Governments around the world respond to social unrest and illegal activities in multiple different ways. However, in the United States, even nonviolent offenses are met with long periods of incarceration. America prison population is densely populated; growth in the US prisons is partly attributed to ideological policies rather than actual crime rates. By measure, the US incarcerates around 716 people out of every 100,000 residents. In fact, as at 2013 US had the highest number of inmates in its prison system than any other country in the world. In essence, United States represents around 4% of the world’s population yet it holds 22% of the world’s population in its prisons. The prison policy initiative estimated in 2016 that about 2,298,300 people were incarcerated in American prisons. Prisoners were distributed in the state prisons, local jails, federal prisons, youth correctional facilities, immigration detention camps, territorial prisons, civil commitments, Indian county jails and the United States military prisons. In comparison to other countries, apparently, America has more than five times higher sentencing prisoning rates than most countries in the world.

The crime level in US is comparable to other industrialized nations that are equally stable yet United States prisons are highly populated than its counterparts. Almost all the countries that have relatively high incarceration rates, largely have internal conflicts, United States on the other hand, have enjoyed years of political stability, with no histories of civil war yet the number of inmates in prison cells is far from dismaying. If we compare prisons rate in one state, take the District of Columbia. Impressively, the state of District of Columbia solely has incarceration rates higher than that of Cuba; Cuba is actually second in incarceration rates after US in the world. Although, a number of countries annually commit more inmates in prison, the fact that America keeps their prisoners longer in the prisons sets the prison rate to become higher.

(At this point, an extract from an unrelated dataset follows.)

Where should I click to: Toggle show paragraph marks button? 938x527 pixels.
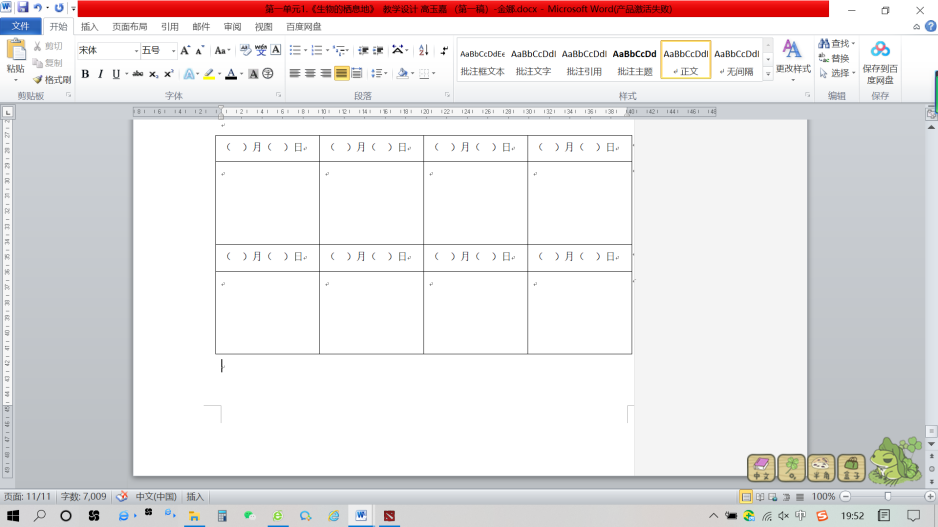point(444,50)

For instance, the average burglary sentencing in Canada is 6 months yet that of America is 16 months, and England’s is just 7 months. Similarly, mandatory sentencing for first time offence for a first time drug offence in America is at least 5years, quite higher in comparison to other developed countries around the world where first time offences attracts at most 6 months in prison. Mandatory sentencing has been criticized in USA justice system as being an inhibitor to judges using their discretion in ruling but only relying on the sentencing. In addition, America prisons have more female prisoners than other countries.

It is estimated that women prisoners in America make up more than 10% of the entire prison population. In most developed countries the population of female prisoners is nearly 1 for every 20. Furthermore, America has substantial racial disparities in its incarceration rates. It is reported that America imprisons a large population of its black citizens than its counterparts. Prison sentencing periods for whites and people of color vary significantly. In this light, it is estimated that about 10,000 out of 100,000 black men are incarcerated in prison cells a number higher than that of South Africa apartheid.

Over the decades Americans tough on policies on crime have continued to pack jails and prisons, mostly with uneducated, poor, sickling and people of color. The startling reality is that high prison rates have a deleterious effect on Americans economy, families and communities in multiple ways. Prison booms mean that billions of taxpayer’s money is spent on correctional facilities in both federal and state prisons. In essence, Americans incarceration policy is less than beneficial but costly.